Acoustic- and elastic-waveform inversion with total generalized p-variation regularization

TL;DR

This paper introduces a novel full-waveform inversion method using total generalized p-variation regularization, effectively reconstructing sharp interfaces and smooth variations in geophysical models while reducing artifacts from noise and sparse data.

Contribution

It develops a new inversion algorithm that simultaneously captures sharp and smooth features in geophysical models using a total generalized p-variation scheme, improving robustness against noise and data sparsity.

Findings

Accurately reconstructs sharp interfaces and smooth variations.

Reduces artifacts caused by noise and sparse data.

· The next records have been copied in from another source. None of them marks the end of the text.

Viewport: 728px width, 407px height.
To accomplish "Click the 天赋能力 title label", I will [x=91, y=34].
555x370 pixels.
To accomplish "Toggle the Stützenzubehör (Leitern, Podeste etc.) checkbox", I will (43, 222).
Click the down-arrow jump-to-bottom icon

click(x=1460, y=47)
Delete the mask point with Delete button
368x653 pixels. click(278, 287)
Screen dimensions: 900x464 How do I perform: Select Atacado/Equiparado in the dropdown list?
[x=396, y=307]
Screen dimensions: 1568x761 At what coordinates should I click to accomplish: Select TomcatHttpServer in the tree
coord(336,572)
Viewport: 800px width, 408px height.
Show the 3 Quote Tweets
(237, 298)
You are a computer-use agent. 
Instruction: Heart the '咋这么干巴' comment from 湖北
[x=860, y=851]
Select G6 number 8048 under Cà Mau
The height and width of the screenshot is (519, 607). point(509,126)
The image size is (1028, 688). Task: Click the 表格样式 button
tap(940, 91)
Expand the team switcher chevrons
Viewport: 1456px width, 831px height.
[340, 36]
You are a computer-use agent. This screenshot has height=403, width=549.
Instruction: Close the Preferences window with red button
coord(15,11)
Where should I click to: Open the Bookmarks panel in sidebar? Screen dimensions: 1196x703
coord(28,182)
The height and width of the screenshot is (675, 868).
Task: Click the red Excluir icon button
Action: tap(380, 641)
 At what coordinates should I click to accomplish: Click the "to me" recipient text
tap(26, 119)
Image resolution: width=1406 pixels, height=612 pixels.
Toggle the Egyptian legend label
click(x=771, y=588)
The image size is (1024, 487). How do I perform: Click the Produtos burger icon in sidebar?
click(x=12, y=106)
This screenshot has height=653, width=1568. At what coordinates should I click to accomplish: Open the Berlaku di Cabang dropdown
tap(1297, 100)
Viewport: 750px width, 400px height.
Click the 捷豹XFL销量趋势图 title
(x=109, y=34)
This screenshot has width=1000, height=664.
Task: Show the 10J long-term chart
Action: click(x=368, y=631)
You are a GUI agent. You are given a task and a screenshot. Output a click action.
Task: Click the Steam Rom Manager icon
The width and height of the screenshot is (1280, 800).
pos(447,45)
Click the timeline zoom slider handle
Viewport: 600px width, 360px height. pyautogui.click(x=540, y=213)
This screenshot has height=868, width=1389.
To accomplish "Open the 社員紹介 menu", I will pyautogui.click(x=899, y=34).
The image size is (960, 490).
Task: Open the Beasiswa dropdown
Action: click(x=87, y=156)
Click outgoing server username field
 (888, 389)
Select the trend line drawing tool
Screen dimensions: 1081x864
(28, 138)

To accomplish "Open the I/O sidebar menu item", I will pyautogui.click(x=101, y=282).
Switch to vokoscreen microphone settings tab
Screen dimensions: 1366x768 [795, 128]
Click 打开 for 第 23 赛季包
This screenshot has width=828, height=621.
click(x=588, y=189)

Demonstrates effectiveness on synthetic and field seismic data.

Abstract

Geophysical models usually contain both sharp interfaces and smooth variations, and it is difficult to accurately account for both of these two types of medium parameter variations using conventional full-waveform inversion methods. In addition, sparse geometry, noisy data and source encoding usually lead to strong inversion artifacts. We develop a novel full-waveform inversion method for acoustic and elastic waves using a total generalized p-variation regularization scheme to address these challenging problems. We decompose the full-waveform inversion into two subproblems and solve these two minimization subproblems using an alternating-direction minimization strategy. One important advantage of the total generalized p-variation regularization scheme is that it can simultaneously reconstruct sharp interfaces and smooth background variations of geophysical parameters. Such capability can also effectively suppress the noises in source-encoded inversion and sparse-data inversion, or inversion of noisy data. We demonstrate the advantages of our new full-waveform inversion algorithm using a checkerboard model, a modified elastic SEG/EAGE overthrust model, and a land field seismic dataset. Our results of synthetic and field seismic data demonstrate that our new method reconstructs both smooth background variations and sharp interfaces of subsurface geophysical properties accurately, reduces the inversion artifacts caused by source encoding, noisy data or insufficient data coverage effectively, and provides a useful tool for accurate and reliable inversion of field seismic data.